[Opening Data shown section]
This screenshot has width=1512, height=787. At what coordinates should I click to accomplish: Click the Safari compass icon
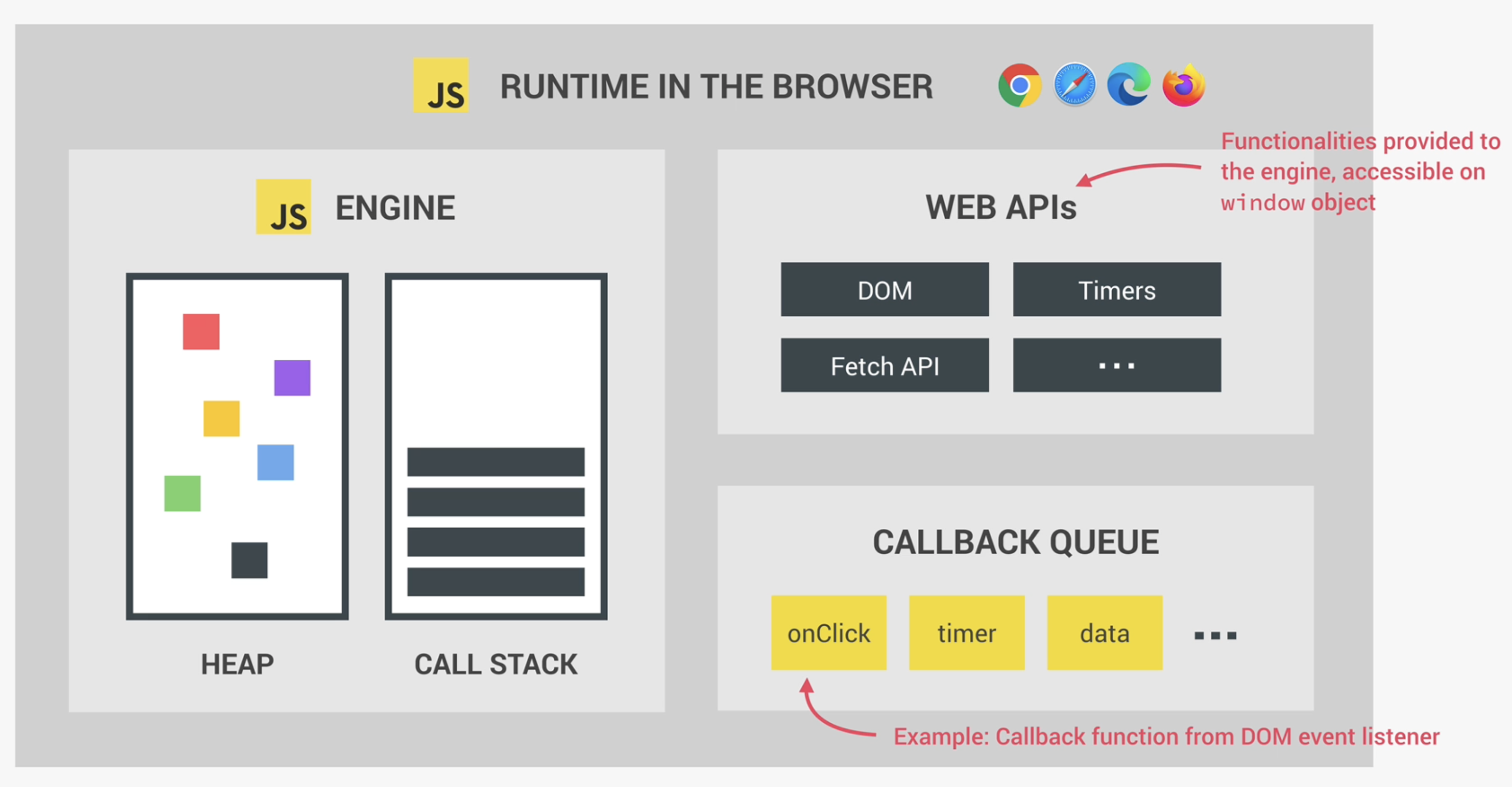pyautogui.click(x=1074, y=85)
[Closing Data shown section]
[Opening Data shown section]
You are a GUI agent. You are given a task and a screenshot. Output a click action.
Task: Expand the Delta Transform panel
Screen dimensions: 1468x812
[Closing Data shown section]
Produce a word-for-word copy of everything above from the line holding "You are a GUI" down to the line holding "Screen dimensions: 1468x812", with both of those lines kept.

You are a GUI agent. You are given a task and a screenshot. Output a click action.
Task: Expand the Delta Transform panel
Screen dimensions: 1468x812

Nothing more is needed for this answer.